● RECORD EXCERPTS
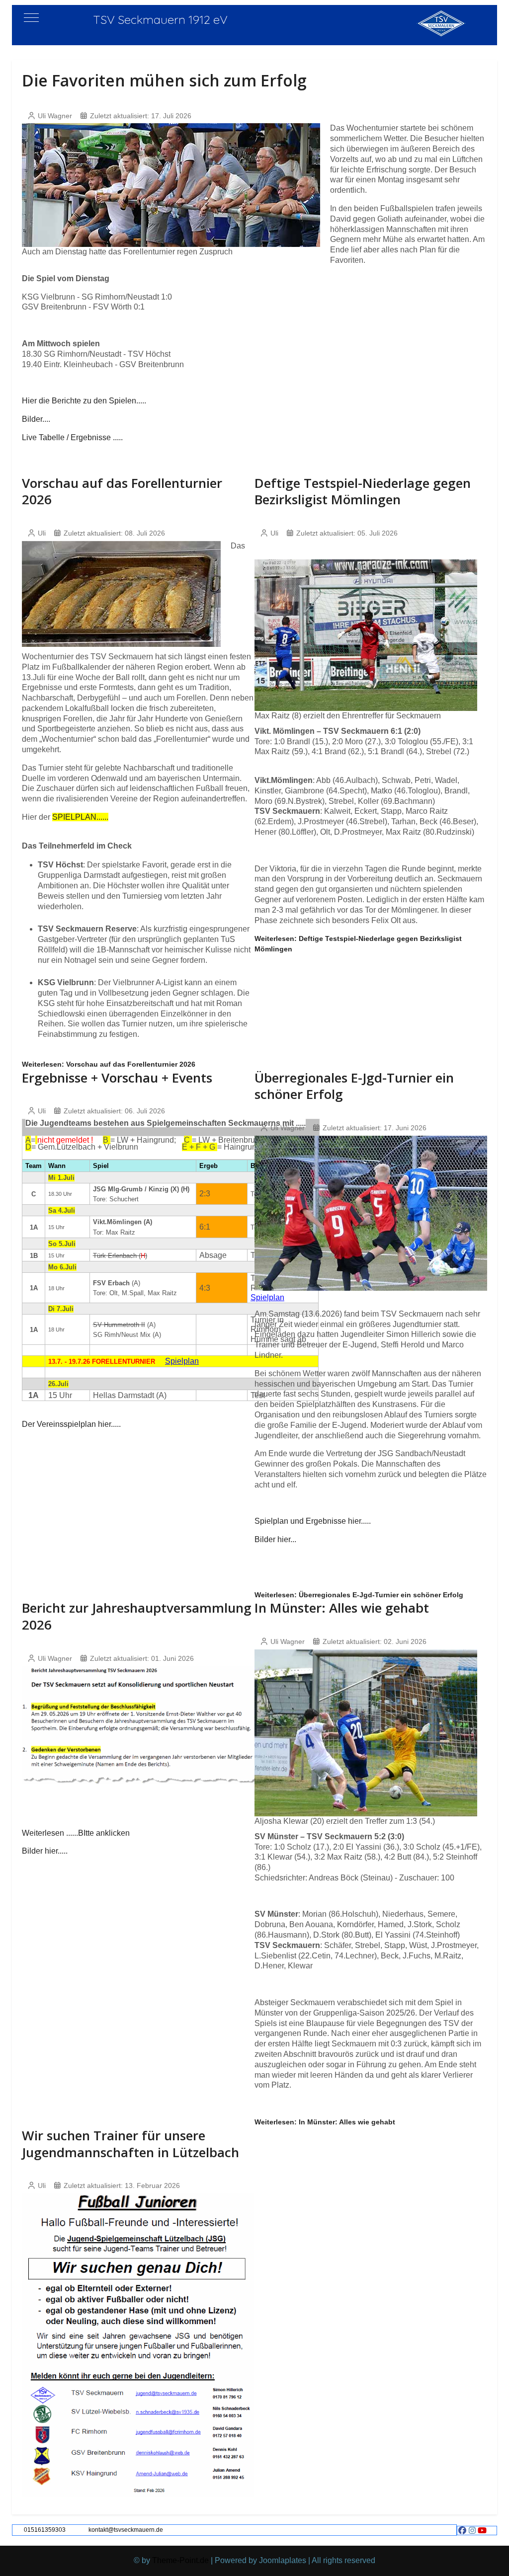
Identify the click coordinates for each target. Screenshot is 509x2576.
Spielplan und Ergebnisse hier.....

* * *

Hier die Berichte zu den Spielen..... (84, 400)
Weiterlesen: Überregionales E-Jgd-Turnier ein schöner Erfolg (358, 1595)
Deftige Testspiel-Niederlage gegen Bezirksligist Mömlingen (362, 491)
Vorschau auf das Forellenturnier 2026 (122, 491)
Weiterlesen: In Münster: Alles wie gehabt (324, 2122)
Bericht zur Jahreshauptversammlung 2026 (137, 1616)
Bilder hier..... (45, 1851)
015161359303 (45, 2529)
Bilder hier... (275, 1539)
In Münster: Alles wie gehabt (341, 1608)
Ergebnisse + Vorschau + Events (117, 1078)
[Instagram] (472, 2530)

● EXERCISE REQUIREMENTS
Every line with "Münster" in it should be copied from the entries above.

● RESULT FOR THIS EXERCISE
Weiterlesen: In Münster: Alles wie gehabt (324, 2122)
In Münster: Alles wie gehabt (341, 1608)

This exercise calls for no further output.